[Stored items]
- Opening Delimiter -
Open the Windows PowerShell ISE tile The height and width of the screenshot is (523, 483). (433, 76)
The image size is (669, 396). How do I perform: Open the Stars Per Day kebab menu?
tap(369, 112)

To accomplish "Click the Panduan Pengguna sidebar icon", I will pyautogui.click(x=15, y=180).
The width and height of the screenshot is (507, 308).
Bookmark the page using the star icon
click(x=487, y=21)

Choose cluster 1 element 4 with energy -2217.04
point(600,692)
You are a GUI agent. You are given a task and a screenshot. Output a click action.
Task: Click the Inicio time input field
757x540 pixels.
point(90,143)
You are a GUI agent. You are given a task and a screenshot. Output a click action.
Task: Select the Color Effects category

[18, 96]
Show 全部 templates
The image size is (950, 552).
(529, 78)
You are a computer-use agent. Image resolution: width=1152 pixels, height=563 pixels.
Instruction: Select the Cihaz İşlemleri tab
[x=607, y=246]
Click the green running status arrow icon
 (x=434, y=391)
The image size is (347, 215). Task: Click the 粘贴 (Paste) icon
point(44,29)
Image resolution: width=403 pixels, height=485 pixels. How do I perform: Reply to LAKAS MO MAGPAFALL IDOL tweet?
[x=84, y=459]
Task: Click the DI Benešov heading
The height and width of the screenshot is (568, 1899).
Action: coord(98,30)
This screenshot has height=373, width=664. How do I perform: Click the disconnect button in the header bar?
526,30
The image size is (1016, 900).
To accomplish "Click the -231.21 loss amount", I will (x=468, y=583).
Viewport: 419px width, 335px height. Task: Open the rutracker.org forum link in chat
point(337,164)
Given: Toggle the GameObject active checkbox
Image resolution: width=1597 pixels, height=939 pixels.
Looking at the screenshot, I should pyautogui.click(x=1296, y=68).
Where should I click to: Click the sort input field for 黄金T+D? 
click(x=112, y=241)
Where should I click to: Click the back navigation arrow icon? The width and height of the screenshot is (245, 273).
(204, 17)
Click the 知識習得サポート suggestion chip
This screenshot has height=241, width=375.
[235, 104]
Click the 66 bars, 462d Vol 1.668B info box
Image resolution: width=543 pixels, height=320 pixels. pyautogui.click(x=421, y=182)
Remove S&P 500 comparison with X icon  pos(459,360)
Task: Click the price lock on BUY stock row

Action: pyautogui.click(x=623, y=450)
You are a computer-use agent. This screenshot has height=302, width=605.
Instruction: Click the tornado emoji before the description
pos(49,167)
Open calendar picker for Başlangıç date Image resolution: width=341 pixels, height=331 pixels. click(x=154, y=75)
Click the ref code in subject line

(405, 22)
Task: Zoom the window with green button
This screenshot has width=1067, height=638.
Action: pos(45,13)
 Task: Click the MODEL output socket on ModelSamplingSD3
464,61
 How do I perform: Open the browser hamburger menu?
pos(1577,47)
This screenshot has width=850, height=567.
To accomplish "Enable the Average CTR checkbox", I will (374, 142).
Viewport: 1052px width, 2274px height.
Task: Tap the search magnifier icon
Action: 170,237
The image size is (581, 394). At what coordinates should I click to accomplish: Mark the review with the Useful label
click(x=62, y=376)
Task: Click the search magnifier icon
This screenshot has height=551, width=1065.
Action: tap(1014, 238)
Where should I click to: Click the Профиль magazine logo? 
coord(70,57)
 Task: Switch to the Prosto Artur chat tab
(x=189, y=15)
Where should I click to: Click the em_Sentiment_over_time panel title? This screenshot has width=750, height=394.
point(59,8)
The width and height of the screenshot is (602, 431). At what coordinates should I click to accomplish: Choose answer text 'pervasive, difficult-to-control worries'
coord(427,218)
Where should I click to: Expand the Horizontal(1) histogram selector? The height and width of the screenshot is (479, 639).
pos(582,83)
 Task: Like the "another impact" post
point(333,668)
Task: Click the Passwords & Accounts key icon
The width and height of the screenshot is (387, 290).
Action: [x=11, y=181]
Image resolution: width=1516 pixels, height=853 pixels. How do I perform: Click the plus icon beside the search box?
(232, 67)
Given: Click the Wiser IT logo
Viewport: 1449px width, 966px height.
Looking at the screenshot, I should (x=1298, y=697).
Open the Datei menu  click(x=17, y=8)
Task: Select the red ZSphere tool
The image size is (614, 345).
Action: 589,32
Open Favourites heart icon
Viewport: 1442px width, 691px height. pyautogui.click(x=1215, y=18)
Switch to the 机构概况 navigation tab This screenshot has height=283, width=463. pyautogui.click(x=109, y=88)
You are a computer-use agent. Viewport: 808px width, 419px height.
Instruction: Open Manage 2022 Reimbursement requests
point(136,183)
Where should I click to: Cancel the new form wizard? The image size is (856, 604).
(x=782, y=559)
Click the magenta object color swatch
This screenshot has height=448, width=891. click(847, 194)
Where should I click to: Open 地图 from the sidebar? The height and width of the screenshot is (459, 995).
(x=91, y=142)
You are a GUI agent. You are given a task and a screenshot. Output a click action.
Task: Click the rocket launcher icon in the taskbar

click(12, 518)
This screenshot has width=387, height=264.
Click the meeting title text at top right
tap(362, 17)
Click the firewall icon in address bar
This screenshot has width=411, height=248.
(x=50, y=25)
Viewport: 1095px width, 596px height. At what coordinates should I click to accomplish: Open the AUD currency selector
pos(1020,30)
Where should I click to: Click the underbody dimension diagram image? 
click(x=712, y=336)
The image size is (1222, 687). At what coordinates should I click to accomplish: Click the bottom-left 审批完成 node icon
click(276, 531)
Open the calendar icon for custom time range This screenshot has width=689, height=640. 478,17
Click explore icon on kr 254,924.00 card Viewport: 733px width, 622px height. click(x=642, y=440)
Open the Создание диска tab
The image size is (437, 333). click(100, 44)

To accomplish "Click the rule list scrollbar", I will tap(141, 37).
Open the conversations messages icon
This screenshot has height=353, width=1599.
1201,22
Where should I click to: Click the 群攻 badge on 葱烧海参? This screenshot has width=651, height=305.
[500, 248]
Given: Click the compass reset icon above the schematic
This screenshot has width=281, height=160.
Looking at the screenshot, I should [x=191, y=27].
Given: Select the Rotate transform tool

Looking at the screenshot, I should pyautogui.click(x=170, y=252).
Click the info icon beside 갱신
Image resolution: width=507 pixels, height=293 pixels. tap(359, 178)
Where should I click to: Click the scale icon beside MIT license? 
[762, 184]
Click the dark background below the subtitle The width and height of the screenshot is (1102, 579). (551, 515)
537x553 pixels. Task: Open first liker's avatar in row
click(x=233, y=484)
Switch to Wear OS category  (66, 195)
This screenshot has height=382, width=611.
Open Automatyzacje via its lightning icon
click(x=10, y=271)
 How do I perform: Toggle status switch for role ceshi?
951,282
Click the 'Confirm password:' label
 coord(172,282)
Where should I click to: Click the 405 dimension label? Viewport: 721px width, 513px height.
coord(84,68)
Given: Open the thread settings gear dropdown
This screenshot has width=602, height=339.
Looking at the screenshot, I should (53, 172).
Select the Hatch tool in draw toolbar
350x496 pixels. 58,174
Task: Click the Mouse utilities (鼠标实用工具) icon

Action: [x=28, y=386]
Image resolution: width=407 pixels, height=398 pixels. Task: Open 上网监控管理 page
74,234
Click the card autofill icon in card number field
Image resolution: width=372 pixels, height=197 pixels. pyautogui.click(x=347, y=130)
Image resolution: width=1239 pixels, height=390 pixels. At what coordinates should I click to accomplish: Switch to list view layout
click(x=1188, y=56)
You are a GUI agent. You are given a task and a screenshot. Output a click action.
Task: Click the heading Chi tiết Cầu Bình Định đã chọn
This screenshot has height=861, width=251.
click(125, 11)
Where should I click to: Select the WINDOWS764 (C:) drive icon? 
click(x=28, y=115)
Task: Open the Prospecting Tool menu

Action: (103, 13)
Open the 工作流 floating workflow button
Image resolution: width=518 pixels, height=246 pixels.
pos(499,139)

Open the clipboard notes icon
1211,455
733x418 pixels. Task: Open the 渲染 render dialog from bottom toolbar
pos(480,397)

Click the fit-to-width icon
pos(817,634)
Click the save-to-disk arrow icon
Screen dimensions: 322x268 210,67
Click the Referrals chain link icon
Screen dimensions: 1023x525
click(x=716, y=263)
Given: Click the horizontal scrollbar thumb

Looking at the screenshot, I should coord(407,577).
- Closing Delimiter -
## Work request
State the number of lines above that contain "computer". Write nothing besides it.

## Exercise response
3